De novo design of DNA origami with a generative diffusion model
1 Generative SNUPI introduces diffusion-model-based inverse design for DNA origami: given a user-defined line-based target geometry, it generates base-pair-level 3D structures that are physically plausible, then automatically produces scaffold routing and staple sequences for experimental fabrication.
2 A key bottleneck in generative DNA origami—lack of large standardized structural datasets—is addressed by training on simulated equilibrium conformations: 450 wireframe 2HB designs (216 2D, 234 3D) whose base-pair coordinates were generated with the SNUPI multiscale model.

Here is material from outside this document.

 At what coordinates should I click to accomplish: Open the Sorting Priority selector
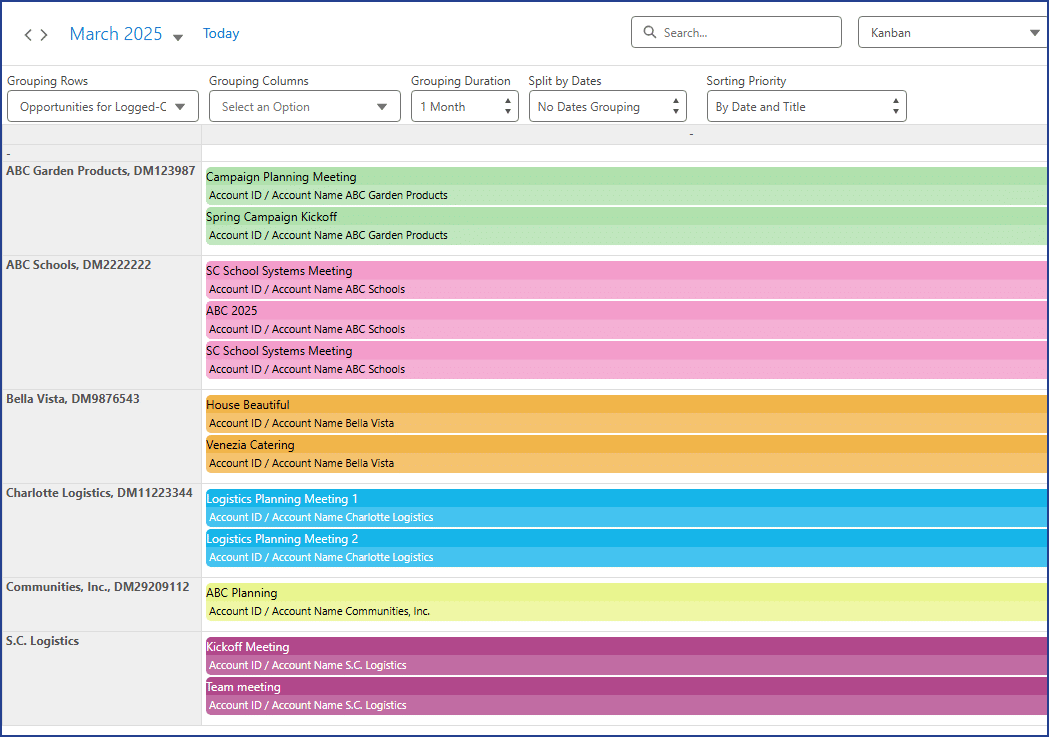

3 The generative core is a denoising diffusion probabilistic model operating on base-pair coordinates as a point-cloud-like representation, implemented with a scalable graph Transformer using random graph construction and SE(3)-aware geometric handling to avoid alignment during training.

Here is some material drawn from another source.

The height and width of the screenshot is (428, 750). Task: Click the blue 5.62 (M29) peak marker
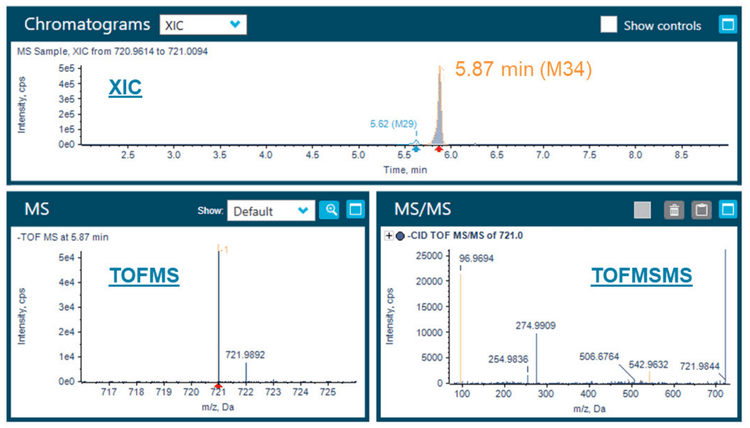tap(416, 146)
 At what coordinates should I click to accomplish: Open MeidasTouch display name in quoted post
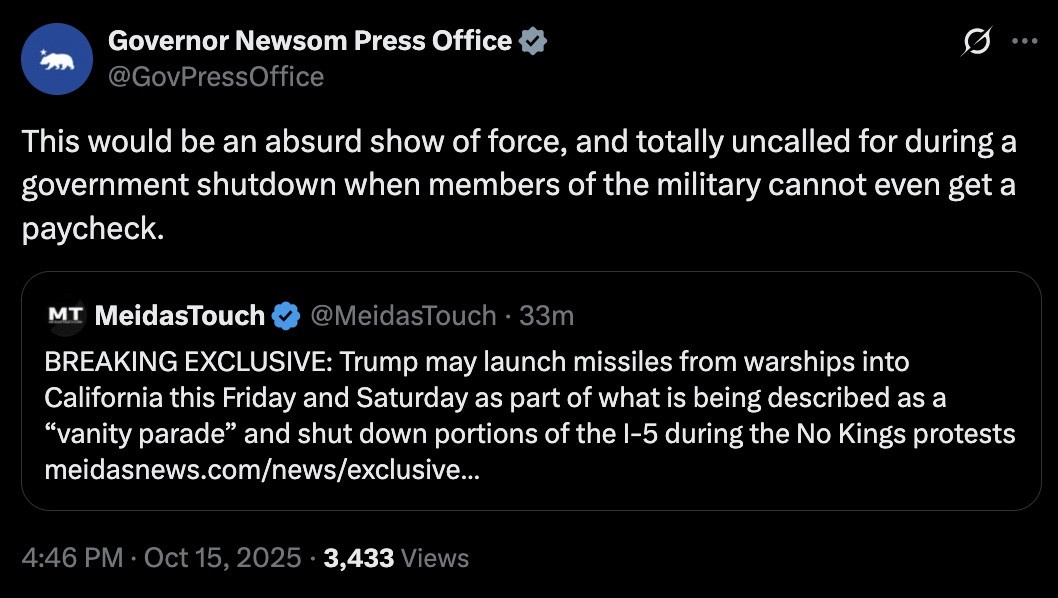coord(180,316)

4 To follow a target shape, the model uses conditional guidance based on optimal transport: classifier-style gradients derived from Wasserstein Distance (WD) bias diffusion sampling so generated structures converge toward the provided geometry, improving shape fidelity and routing success.

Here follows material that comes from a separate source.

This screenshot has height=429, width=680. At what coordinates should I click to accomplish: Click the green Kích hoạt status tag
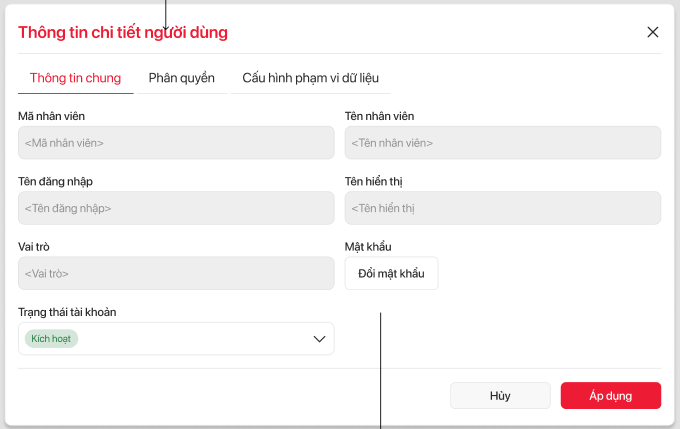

5 Across 100 diverse conditional generations (hundreds to ~15,000 base pairs), the WD to the target drops from widely varying initial values (192.69–2178.54 nm) to a low final average of 2.21 ± 1.32 nm, indicating consistent convergence to the intended geometry across sizes and complexities.
6 The pipeline goes beyond shape generation by integrating a deterministic routing program: generated geometries are converted into loop representations, spanning trees, scaffold routes, and staple sets (20–60 nt), with bond-length regularization (0.34 ± 0.05 nm), and export to atomic models via CNDO → oxDNA → PDB post-processing.
7 Generative SNUPI also embeds fast, in-workflow physics evaluation using SNUPI-based simulation to predict equilibrium shapes and flexibility (RMSD, RMSF) without heavy molecular dynamics; for 100 designs, many cluster around RMSD 2.49 ± 1.29 nm and average RMSF 1.72 ± 0.15 nm, enabling pre-experimental screening.
8 Experimental validation shows the simulation-guided design loop is actionable: a “Face 1” dog design predicted to have locally high RMSF folds with high monomer yield yet shows AFM distortion; adding edges to stiffen flexible regions (“Face 2”) improves AFM agreement and reduces RMSD (4.07 ± 0.48 nm to 3.45 ± 0.35 nm).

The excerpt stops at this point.